**Exercise description**: Filter the data below for the string "agent" and copy each matching line.

────────────────

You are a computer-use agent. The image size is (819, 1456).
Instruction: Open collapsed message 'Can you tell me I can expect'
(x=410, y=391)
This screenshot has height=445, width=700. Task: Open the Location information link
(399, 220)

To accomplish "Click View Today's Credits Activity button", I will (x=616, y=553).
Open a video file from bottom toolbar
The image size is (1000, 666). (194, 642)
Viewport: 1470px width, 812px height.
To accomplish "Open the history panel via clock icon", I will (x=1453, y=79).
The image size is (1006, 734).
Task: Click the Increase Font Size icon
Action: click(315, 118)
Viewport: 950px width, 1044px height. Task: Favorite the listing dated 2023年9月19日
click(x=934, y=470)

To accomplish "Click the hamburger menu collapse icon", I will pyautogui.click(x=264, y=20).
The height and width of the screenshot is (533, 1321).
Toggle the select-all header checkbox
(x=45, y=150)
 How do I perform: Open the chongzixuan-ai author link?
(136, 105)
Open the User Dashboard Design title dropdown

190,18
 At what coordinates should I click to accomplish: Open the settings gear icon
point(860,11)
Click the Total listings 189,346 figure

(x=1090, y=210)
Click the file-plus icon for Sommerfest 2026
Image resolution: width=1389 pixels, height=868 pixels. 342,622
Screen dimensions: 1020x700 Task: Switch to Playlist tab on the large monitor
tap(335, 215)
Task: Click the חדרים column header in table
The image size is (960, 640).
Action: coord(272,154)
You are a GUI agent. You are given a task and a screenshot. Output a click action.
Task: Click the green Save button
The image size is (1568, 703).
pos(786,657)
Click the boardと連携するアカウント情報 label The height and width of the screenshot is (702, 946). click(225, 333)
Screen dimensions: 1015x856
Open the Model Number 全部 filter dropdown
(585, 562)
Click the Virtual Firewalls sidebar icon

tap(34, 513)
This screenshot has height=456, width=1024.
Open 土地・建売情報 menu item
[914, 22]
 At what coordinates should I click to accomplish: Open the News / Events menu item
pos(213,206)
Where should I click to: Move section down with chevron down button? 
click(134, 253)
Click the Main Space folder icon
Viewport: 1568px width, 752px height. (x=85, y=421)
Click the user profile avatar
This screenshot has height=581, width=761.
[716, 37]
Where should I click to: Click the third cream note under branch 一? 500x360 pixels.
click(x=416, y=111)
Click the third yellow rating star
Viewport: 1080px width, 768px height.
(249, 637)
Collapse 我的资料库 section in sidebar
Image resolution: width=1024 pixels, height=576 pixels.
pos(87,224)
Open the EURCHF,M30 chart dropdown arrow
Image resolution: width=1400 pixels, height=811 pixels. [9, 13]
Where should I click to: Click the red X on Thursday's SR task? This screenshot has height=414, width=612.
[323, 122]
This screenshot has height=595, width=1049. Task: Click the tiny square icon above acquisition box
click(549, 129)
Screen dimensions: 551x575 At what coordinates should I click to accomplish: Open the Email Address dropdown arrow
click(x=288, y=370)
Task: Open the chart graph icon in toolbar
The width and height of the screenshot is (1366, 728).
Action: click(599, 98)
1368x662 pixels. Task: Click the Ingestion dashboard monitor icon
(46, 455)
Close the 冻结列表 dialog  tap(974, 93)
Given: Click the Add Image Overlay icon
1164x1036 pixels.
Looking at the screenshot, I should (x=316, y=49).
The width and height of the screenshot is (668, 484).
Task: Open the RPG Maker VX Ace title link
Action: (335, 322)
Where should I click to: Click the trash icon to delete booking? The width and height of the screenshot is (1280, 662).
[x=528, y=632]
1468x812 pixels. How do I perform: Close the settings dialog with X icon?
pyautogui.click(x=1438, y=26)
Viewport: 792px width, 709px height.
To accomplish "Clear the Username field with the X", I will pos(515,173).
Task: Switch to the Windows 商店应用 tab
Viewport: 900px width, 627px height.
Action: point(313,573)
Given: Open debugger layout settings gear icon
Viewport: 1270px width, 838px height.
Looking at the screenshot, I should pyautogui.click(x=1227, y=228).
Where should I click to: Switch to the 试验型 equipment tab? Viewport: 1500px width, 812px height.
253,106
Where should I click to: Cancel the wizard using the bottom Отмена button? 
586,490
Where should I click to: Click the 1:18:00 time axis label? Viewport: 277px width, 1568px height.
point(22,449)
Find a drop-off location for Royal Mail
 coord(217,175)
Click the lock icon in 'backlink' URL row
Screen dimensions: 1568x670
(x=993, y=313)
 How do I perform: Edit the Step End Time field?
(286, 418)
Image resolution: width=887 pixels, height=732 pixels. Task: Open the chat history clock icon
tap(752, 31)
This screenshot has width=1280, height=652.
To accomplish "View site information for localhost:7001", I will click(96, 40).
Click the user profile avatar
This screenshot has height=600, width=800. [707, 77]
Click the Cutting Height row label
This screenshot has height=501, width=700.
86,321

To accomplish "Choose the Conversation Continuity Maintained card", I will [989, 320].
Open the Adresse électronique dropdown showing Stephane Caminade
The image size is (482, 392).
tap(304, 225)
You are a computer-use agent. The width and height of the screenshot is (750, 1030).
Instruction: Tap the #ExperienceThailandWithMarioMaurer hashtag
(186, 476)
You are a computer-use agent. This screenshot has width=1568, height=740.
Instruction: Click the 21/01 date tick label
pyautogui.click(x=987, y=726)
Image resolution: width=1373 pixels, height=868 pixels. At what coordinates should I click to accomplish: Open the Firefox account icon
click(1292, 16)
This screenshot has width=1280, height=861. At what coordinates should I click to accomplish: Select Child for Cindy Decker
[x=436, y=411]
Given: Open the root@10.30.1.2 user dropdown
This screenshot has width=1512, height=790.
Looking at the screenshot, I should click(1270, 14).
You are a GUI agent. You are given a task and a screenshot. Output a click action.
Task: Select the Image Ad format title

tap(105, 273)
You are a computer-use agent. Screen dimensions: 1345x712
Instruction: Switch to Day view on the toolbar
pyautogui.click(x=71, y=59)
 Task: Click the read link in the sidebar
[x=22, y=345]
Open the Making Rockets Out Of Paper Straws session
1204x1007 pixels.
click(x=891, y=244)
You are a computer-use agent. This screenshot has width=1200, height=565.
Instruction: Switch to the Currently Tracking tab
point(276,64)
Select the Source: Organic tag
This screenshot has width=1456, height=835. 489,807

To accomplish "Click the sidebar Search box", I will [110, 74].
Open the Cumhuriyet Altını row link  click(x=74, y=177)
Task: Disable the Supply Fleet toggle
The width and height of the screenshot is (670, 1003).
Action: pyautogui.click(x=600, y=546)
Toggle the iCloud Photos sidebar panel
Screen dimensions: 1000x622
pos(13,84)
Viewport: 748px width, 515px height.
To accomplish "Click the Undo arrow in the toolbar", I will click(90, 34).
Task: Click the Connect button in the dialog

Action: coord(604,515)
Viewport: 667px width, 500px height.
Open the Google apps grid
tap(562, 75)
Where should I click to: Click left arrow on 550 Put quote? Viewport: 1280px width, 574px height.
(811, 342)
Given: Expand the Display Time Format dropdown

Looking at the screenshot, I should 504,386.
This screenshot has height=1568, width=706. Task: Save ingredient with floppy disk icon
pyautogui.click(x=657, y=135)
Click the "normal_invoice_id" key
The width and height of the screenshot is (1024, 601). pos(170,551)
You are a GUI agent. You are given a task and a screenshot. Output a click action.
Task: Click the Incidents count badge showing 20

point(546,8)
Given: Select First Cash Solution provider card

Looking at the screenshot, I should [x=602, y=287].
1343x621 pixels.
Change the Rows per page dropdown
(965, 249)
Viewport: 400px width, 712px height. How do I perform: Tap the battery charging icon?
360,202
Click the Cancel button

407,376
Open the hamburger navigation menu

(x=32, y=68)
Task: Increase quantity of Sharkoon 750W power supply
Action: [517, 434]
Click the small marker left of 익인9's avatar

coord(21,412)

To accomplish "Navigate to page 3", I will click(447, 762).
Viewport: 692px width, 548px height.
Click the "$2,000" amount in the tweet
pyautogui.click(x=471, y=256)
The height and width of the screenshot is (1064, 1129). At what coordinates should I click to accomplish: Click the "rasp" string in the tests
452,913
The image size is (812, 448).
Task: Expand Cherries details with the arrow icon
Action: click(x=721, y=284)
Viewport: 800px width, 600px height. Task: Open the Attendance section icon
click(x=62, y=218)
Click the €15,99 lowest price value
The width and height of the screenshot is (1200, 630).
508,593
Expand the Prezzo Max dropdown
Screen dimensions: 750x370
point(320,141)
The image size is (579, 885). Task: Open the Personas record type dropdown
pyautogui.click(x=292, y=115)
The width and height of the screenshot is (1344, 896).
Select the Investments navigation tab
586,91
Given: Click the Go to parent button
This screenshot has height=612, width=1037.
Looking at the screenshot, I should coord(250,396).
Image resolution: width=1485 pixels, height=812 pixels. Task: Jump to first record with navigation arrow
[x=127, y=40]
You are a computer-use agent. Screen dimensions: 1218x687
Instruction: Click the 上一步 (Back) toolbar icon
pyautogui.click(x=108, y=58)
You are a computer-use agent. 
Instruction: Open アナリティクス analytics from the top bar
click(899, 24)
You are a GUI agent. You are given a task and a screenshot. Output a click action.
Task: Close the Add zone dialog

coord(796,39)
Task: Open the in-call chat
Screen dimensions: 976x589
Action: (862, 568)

────────────────

**Finished exercise**:
You are a computer-use agent. The image size is (819, 1456).
You are a GUI agent. You are given a task and a screenshot. Output a click action.
You are a computer-use agent. The width and height of the screenshot is (750, 1030).
You are a computer-use agent. This screenshot has width=1568, height=740.
You are a GUI agent. You are given a task and a screenshot. Output a click action.
You are a computer-use agent. Screen dimensions: 1345x712
You are a computer-use agent. This screenshot has width=1200, height=565.
You are a GUI agent. You are given a task and a screenshot. Output a click action.
You are a computer-use agent. Screen dimensions: 1218x687
You are a computer-use agent. 
You are a GUI agent. You are given a task and a screenshot. Output a click action.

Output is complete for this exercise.